> [Prompt]: For this exercise, copy out each line of the material below that includes "computer".

# # # #

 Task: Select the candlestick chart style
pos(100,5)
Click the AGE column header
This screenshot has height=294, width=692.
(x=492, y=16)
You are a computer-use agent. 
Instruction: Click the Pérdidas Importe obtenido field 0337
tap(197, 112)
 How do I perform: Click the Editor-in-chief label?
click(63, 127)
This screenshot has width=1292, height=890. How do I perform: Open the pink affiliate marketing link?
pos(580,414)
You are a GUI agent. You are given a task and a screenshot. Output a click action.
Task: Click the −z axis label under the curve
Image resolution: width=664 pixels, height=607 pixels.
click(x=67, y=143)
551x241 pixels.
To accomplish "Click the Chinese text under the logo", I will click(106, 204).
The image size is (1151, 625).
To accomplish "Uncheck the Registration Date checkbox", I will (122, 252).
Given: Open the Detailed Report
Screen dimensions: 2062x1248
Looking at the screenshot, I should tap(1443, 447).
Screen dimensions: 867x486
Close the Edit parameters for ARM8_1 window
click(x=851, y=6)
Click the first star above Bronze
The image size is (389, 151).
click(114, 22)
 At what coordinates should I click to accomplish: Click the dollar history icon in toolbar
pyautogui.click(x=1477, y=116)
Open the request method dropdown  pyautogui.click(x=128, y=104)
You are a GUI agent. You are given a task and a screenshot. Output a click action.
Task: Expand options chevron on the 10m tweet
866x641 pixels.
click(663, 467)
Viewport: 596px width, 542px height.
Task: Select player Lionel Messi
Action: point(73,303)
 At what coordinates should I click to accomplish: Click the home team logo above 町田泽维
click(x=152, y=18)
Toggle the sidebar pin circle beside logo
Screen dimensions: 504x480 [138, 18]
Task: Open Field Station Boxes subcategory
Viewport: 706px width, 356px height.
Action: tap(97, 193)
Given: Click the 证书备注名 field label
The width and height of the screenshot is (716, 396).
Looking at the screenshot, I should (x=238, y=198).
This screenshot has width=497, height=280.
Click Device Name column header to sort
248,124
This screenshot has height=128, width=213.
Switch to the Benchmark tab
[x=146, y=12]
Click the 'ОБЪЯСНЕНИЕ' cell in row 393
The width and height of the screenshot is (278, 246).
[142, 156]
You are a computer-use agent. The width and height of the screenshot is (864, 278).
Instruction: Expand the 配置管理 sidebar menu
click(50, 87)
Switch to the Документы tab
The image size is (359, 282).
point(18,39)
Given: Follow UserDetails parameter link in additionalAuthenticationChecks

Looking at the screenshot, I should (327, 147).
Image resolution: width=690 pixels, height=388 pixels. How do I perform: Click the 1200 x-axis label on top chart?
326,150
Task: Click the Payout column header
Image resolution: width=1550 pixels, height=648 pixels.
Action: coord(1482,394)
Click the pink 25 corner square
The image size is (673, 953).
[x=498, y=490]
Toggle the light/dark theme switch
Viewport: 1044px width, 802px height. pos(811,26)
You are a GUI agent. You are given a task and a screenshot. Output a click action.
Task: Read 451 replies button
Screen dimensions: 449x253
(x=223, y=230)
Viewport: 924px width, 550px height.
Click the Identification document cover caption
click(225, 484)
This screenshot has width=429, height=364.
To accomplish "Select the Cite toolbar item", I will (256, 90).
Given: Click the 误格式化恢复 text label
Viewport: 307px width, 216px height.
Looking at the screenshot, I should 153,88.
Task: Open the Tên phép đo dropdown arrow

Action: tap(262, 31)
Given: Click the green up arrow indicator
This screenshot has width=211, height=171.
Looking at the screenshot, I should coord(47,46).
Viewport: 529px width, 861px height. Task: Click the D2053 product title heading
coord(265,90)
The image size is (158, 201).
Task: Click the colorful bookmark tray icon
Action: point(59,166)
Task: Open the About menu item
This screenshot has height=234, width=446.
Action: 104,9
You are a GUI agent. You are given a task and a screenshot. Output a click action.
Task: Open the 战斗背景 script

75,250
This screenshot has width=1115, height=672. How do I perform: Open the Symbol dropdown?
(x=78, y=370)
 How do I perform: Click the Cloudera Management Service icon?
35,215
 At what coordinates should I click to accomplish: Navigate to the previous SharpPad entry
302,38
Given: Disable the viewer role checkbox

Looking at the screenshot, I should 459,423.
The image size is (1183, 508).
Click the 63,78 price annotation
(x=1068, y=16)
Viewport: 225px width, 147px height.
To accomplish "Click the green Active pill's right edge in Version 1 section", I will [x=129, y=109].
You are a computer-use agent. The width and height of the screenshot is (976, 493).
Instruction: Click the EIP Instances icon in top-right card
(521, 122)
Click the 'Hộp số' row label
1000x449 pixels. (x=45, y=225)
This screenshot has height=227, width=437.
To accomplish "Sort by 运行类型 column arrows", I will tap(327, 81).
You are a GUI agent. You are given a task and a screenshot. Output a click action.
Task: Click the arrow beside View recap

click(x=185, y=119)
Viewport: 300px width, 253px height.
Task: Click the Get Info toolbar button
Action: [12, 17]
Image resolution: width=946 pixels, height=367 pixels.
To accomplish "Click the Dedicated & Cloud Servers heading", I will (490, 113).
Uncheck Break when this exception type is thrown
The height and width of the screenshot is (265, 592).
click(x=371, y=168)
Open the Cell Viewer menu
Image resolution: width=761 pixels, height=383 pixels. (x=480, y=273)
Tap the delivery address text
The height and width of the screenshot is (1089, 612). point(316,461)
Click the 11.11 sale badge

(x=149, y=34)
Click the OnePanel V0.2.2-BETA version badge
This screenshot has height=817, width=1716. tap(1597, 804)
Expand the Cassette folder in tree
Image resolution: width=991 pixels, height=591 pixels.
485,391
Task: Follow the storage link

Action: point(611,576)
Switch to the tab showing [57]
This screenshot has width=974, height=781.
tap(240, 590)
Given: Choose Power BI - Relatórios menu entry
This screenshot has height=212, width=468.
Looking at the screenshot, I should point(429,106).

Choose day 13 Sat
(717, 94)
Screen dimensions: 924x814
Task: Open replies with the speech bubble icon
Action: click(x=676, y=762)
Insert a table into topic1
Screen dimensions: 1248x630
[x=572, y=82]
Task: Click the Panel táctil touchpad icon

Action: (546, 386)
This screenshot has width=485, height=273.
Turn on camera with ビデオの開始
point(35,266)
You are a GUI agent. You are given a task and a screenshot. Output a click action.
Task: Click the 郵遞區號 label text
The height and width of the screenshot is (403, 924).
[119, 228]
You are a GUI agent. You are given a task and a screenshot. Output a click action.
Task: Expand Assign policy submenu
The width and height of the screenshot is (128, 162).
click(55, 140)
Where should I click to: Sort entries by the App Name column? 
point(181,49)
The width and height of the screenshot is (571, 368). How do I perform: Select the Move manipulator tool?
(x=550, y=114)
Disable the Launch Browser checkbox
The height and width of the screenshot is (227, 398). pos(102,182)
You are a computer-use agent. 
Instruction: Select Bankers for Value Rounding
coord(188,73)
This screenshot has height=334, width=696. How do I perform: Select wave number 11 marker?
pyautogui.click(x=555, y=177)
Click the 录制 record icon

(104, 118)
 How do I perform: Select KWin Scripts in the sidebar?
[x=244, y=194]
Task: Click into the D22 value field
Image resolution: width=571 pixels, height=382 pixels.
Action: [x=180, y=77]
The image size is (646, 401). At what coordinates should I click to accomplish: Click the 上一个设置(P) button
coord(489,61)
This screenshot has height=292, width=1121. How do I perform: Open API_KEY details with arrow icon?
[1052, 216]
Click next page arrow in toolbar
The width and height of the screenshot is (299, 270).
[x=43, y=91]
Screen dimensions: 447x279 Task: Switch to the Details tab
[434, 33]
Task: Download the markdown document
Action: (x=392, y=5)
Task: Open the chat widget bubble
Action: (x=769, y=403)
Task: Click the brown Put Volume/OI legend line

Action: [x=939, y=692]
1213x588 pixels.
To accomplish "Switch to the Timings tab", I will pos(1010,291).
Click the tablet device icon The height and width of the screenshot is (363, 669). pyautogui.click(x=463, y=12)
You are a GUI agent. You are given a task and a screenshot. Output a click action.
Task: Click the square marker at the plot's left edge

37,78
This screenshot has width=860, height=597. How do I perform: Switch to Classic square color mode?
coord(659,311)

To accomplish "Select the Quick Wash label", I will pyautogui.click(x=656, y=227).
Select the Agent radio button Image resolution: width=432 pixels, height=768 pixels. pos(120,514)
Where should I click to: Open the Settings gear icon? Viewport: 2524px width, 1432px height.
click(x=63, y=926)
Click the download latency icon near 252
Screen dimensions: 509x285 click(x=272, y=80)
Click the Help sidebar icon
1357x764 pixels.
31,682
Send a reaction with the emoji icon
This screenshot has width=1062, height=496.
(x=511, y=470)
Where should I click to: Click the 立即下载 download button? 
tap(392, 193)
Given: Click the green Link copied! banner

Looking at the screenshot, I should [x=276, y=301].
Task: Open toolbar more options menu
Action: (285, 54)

# # # #

> [Solution]:
You are a computer-use agent. 
You are a computer-use agent. The width and height of the screenshot is (864, 278).
You are a computer-use agent. The width and height of the screenshot is (976, 493).
You are a computer-use agent. 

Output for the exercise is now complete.